Tâche demandée 1:
Pouvez-vous imprimer à l'identique, dans la conférence sur le roi Charles-Albert, tout ce qui va de "La question est" jusqu'à "selon les circonstances." ?
::::::
La vita Italiana nel Risorgimento (1815-1831), parte II / Conferenze fiorentine – Storia
LE “PENSIEROSO”
Mesdames, Messieurs,
Ma première pensée, lorsque j'ai accepté la très gracieuse invitation qui m'amène ici, a été de vous parler du roi Charles-Albert, et naturellement, j'ai cherché quelqu'épisode de sa vie, qui pût avoir pour vous un intérêt particulier. Le séjour que le prince fit à Florence, de 1821 à 1823, sa correspondance pendant ces années de disgrâce, les négociations qui mirent un terme à son exil, me semblèrent tout d'abord se prêter à quelques récits curieux.
Peut-être même, aurais-je été assez heureux, grâce à la correspondance inédite du vicomte de Châteaubriand et du comte de La Ferronnays, pour vous donner quelques renseignements nouveaux sur ce qui se passa au congrès de Vérone en 1823. Mais je l'avoue, au moment de me mettre à écrire, le cœur m'a manqué de livrer à de nouvelles discussions la grande et chère mémoire du roi Charles-Albert. Qu'y pouvait-elle gagner?
Non pas que je conteste la valeur intrinsèque des documents que l'on a déjà apportés, que l'on apportera sans doute encore pour mettre dans sa vraie lumière l'énigmatique figure du dernier Carignan: c'est à leur valeur morale que je m'en prends. Celle-ci m'apparaît douteuse, tant les pièces produites sont et seront toujours contradictoires. Je me borne, pour l'instant, à constater cette contradiction; j'essaierai tout à l'heure d'en préciser la raison. Dussé-je, en attendant, passer pour paradoxal, j'ose dire que les historiens qui voient dans Charles-Albert un roseau agité par tous les souffles de Pathmos voient juste, juste aussi bien que les biographes qui trouvent en lui un reflet du prince de Machiavel.
La question est de savoir si, les uns comme les autres, ne prennent pas simplement dans leurs appréciations l'effet pour la cause.
De l'aveu de tous, Charles-Albert était un imaginatif, un impulsif, pour me servir d'un mot à la mode. Quoi qu'il dît, quoi qu'il écrivît, il était sincère, mais d'une sincérité momentanée, c'est-à-dire que sa pensée, comme sa volonté, ne reflétaient que des sensations présentes. Elles changeaient donc selon les circonstances.
La raison de cette mobilité est ce que je me permets d'appeler le secret du roi. Le cœur a des secrets profonds qu'on découvre seulement quand on le brise; mais pour qui est en possession de ce secret, tout s'explique. Les faits, fussent-ils contradictoires, s'enchaînent. Je vais plus loin, ils deviennent logiques dans leur apparente contradiction.
::::::
Tâche demandée 2:
Pouvez-vous restituer à l'identique les lignes du listing ci-dessous, depuis celle qui contient "At what coordinates" jusqu'à la fin du listing, les deux extrémités comprises ?
::::::
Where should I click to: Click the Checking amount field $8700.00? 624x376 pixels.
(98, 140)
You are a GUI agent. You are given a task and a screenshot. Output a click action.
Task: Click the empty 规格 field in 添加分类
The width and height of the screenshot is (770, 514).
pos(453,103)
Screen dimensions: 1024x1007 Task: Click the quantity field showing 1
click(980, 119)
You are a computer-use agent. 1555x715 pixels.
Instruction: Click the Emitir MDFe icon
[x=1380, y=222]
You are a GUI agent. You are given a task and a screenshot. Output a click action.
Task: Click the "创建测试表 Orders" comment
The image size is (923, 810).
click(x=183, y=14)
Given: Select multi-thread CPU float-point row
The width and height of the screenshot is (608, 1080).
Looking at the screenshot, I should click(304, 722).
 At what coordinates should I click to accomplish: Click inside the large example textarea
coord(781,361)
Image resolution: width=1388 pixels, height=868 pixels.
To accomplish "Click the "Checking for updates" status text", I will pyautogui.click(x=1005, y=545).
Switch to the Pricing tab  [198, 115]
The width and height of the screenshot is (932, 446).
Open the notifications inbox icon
::::::
Résultat de l'exercice 1:
La question est de savoir si, les uns comme les autres, ne prennent pas simplement dans leurs appréciations l'effet pour la cause.
De l'aveu de tous, Charles-Albert était un imaginatif, un impulsif, pour me servir d'un mot à la mode. Quoi qu'il dît, quoi qu'il écrivît, il était sincère, mais d'une sincérité momentanée, c'est-à-dire que sa pensée, comme sa volonté, ne reflétaient que des sensations présentes. Elles changeaient donc selon les circonstances.

Résultat de l'exercice 2:
 At what coordinates should I click to accomplish: Click inside the large example textarea
coord(781,361)
Image resolution: width=1388 pixels, height=868 pixels.
To accomplish "Click the "Checking for updates" status text", I will pyautogui.click(x=1005, y=545).
Switch to the Pricing tab  [198, 115]
The width and height of the screenshot is (932, 446).
Open the notifications inbox icon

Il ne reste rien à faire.